Evocamos con inmensa gratitud las jornadas de oración y trabajo comunitario, donde manos ilusionadas y llenas de fe levantaron las primeras comunidades, las parroquias y los colegios de Colombia. ¡Cuánto amor había en cada ladrillo colocado, en cada sonrisa compartida, en cada lágrima derramada! Estas pequeñas grandes acciones son parte de esta historia que hoy celebramos con el corazón rebosante de alegría. Gracias a los sacrificios de muchos religiosos, tanto en personas como en recursos, se materializaron numerosas bendiciones: la cuna de nuestras vocaciones, el Seminario Padre Manyanet de Medellín, y después el Escolasticado de Chía, las Parroquias de Jesús, María y José, Santa Catalina de Siena y de La Sagrada Familia, además de los Colegios Padre Manyanet de Medellín, Bogotá y Chía; obras que permanecen en la historia, junto a las que ya cumplieron su tiempo: las misiones en el Putumayo, dirigidas por el padre Justo; el Seminario Sagrada Familia y la Parroquia Nuestra Señora del Consuelo de Bogotá, y finalmente, la fundación en Zapatoca.

Hemos sido testigos de cientos de jóvenes que ingresaron a nuestras casas de formación, de miles de estudiantes en nuestros colegios, de miles de fieles en nuestras parroquias y de un grupo enorme y maravilloso de laicos comprometidos con nuestras obras. Estas vidas transformadas son el testimonio vivo de que Dios nunca abandona su obra. ¡Qué inmensa alegría ver cómo el amor de Dios toca corazones y cambia realidades!

Los años han pasado y, en este caminar, algunos se han quedado, otros han perseverado por la gracia de Dios, y otros ya nos bendicen desde el cielo. Pero la historia no termina aquí. El camino sigue, y nos esperan todos los años que el Señor quiera para anunciar que su amor y su fidelidad son eternos.

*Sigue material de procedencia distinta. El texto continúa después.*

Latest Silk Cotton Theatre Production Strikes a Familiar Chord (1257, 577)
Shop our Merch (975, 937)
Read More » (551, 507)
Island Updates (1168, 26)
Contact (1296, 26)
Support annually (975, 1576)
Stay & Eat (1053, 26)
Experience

Lo haremos desde la sencillez de nuestra vida común, desde el amor de la fraternidad comunitaria, desde la fidelidad y la paz de cada capilla en la oración comunitaria, desde cada altar y cada confesionario de nuestras obras de apostolado, desde las aulas de cada clase. Seguiremos anunciando con alegría que somos una familia que se ama, una comunidad viva, que se perdona y se ayuda.

Esta no es solo la crónica de nuestros comienzos; es una celebración llena de gratitud, porque estamos convencidos de que Dios sigue escribiendo nuestra historia en cada aula, en cada hogar, en cada comunidad y en cada corazón tocado por la gracia de la misión. Cada paso dado, cada sacrificio ofrecido, ha sido parte de un plan mayor, tejido por sus manos divinas con amor infinito.

Estamos convencidos de que, como al inicio, con la misma sorpresa y admiración de aquel «¿Qué va a ser de este niño?», el Señor seguirá bendiciendo a Colombia, nos seguirá regalando su gracia, nos permitirá vivir en la fidelidad y la perseverancia para seguirle y amarle hasta el final. Y nosotros, con el corazón lleno de gratitud, seguiremos respondiendo con un ¡SÍ!, alegre y decidido, a esta tarea de «Hacer de cada hogar de Colombia un Nazaret», porque sabemos que Él siempre estará con nosotros, guiándonos, fortaleciéndonos y multiplicando nuestros esfuerzos.

¡Gracias, Señor, por estos cincuenta años de amor! ¡Gracias por cada vida tocada, por cada sueño cumplido, por cada corazón que se ha abierto a tu amor! Por cada familia bendecida, por los corazones llenos de amor de nuestros niños y jóvenes.

Que esta celebración sea un himno de gratitud y un impulso para continuar sembrando tu Reino con alegría, esperanza y amor.